MONTGOMERY, Ala. (WBRC) - “I know yesterday was very hard for the folks in cities and counties along the coast,” said Governor Kay Ivey as she updated Hurricane Sally’s impact on Alabama.
Ivey said, “It could have been worse, but it’s been mighty bad, and our state is reeling and people are hurting."
Governor Ivey urged people to only use 911 for life-threatening emergencies and to not get out and drive. She said the best thing to do right now is stay at home until crews have time to remove debris.
Ivey has announced she will visit Alabama’s coastal areas Friday September 18. She said crews are working hard to open roads, restore power and clean up debris and she doesn’t want to impede progress.

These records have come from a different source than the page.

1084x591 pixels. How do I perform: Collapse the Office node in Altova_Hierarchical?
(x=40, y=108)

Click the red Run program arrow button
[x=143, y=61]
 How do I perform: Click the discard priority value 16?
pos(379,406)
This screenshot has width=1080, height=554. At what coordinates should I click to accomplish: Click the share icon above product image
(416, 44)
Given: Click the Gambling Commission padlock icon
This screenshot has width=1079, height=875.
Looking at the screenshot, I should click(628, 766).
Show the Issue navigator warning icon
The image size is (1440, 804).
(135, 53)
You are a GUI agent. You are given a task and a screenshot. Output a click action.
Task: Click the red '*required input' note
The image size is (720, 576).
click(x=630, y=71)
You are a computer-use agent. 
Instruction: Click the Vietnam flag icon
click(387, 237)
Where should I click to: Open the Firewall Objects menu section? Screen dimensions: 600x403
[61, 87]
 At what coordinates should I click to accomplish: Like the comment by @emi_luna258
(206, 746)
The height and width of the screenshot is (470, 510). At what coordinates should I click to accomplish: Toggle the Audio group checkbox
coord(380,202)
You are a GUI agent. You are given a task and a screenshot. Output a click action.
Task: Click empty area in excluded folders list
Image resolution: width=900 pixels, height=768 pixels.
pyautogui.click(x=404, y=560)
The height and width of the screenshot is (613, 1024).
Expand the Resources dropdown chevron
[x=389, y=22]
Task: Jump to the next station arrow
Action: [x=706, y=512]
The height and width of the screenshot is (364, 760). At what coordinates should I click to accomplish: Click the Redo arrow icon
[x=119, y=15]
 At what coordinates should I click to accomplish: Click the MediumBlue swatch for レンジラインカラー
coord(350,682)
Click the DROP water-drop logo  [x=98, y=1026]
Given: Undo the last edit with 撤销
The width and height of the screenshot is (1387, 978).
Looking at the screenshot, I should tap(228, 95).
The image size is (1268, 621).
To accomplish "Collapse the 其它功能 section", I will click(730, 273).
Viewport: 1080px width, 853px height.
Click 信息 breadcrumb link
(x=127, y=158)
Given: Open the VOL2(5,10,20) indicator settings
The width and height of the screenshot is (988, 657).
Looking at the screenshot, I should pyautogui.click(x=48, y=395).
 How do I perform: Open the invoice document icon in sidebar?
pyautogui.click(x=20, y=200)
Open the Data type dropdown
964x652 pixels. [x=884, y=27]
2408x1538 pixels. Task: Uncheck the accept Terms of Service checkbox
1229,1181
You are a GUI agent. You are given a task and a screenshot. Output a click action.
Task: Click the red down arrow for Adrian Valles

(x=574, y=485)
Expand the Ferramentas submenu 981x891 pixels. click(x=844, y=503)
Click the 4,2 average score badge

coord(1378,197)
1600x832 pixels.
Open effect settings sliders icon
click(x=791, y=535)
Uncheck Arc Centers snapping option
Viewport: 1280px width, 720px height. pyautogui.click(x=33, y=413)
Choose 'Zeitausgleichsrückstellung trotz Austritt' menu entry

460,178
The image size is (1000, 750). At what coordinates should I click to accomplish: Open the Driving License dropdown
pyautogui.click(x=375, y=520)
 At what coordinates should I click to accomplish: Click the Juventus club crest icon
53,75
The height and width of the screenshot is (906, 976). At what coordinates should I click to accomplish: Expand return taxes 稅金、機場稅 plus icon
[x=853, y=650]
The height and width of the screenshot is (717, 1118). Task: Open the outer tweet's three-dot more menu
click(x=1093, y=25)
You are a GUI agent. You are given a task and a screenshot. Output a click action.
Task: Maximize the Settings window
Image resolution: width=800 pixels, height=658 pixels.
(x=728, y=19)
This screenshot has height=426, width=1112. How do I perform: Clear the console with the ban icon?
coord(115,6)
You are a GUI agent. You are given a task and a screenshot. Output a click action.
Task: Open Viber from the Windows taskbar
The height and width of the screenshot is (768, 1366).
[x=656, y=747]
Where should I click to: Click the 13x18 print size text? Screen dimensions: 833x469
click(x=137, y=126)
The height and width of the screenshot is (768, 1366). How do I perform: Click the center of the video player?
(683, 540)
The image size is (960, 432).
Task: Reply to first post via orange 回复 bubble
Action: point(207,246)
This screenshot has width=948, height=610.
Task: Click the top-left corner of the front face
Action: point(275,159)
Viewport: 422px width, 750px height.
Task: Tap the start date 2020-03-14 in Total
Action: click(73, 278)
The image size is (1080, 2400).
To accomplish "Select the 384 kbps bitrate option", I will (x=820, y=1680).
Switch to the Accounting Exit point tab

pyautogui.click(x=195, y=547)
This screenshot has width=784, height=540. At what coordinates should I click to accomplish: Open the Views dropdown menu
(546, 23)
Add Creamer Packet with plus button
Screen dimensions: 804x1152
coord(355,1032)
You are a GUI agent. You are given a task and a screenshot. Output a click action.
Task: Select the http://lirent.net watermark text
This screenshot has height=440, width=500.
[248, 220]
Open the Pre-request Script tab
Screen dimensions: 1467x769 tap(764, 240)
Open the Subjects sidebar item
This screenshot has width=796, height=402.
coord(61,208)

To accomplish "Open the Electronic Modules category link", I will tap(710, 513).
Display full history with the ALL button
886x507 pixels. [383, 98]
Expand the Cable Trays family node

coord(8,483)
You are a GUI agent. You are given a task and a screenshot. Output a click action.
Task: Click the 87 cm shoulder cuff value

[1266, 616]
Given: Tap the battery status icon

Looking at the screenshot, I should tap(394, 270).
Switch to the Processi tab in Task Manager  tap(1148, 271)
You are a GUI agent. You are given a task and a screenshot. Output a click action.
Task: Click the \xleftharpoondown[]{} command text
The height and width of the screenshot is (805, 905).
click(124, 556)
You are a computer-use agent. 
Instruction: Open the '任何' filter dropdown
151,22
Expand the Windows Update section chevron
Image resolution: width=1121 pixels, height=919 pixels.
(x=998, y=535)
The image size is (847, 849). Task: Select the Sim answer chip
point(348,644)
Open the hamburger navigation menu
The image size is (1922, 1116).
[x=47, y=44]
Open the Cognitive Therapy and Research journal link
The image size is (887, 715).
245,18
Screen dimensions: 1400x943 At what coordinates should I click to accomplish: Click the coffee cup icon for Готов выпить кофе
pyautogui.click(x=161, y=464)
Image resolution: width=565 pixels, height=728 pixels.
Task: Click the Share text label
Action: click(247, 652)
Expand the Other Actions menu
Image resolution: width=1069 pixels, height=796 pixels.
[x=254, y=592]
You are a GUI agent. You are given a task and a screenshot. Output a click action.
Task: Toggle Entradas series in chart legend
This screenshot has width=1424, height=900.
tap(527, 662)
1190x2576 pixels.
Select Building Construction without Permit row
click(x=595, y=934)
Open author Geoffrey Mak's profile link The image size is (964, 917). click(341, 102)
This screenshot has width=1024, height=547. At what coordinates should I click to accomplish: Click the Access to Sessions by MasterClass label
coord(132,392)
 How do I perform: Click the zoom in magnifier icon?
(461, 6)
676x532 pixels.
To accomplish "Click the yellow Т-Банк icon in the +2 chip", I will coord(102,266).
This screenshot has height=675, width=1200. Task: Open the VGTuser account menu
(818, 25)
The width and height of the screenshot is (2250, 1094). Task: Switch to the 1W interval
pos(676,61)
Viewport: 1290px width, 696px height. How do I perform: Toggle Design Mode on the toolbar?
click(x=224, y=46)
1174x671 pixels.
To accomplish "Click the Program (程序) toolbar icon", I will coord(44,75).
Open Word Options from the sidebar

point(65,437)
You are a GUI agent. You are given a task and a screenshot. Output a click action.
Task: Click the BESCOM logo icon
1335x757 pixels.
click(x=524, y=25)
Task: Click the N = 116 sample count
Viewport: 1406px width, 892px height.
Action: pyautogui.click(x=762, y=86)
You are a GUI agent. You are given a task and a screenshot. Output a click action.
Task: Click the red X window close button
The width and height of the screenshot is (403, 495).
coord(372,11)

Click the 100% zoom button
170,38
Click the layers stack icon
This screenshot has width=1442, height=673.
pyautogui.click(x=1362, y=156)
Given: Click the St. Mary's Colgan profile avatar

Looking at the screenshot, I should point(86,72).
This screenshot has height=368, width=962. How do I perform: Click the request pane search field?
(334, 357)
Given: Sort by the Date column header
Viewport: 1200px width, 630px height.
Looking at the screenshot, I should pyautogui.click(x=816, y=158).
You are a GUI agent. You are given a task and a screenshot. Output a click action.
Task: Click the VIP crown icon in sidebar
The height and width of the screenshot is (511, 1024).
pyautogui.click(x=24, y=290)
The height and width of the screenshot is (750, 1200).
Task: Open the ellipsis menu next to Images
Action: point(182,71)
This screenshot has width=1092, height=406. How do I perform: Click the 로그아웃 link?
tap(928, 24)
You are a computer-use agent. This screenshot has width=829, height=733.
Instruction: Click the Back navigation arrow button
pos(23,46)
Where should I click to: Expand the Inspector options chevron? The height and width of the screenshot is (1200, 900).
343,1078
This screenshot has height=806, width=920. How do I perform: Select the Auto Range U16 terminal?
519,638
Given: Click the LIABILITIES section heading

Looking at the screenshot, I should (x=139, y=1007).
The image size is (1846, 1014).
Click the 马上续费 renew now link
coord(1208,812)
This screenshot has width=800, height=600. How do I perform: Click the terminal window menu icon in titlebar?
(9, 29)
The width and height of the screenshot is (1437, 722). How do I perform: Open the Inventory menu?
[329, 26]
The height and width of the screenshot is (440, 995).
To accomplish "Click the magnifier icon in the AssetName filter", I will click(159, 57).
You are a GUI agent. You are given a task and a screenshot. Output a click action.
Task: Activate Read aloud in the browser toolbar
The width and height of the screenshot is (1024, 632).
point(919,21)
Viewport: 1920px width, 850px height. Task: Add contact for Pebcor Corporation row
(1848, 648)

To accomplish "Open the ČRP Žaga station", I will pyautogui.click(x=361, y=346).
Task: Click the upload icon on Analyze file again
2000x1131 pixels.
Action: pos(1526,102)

Ivey said many roads remain impassable and power crews are working around the clock to restore power. “I know it’s uncomfortable and downright scary to be sitting in your home with no light, but please be patient,” said Ivey.
Ivey has been in touch with Alabama lawmakers and President Trump’s administration about the storm damage. She thanked the president for approving the disaster declaration for Alabama.
State EMA Director Brian Hastings said Sally was a devastating storm and he’s glad some people took caution and got out of the storm’s path.
Hastings thanked the Coast Guard for helping to save about 18 people during the hurricane.
Mobile and Baldwin Counties both have one shelter open. Escambia County also has a shelter open.
Hastings said the flood threat is not over and he cautions people in low lying areas to stay weather aware and prepare to leave if needed.
The Alabama Guard has been on duty to help where needed in the hurricane-affected areas. Thirty five people have been rescued so far.
Sally made landfall near Gulf Shores Wednesday morning as a Category 2 hurricane. It caused extensive damage and flooding to the Gulf Coast.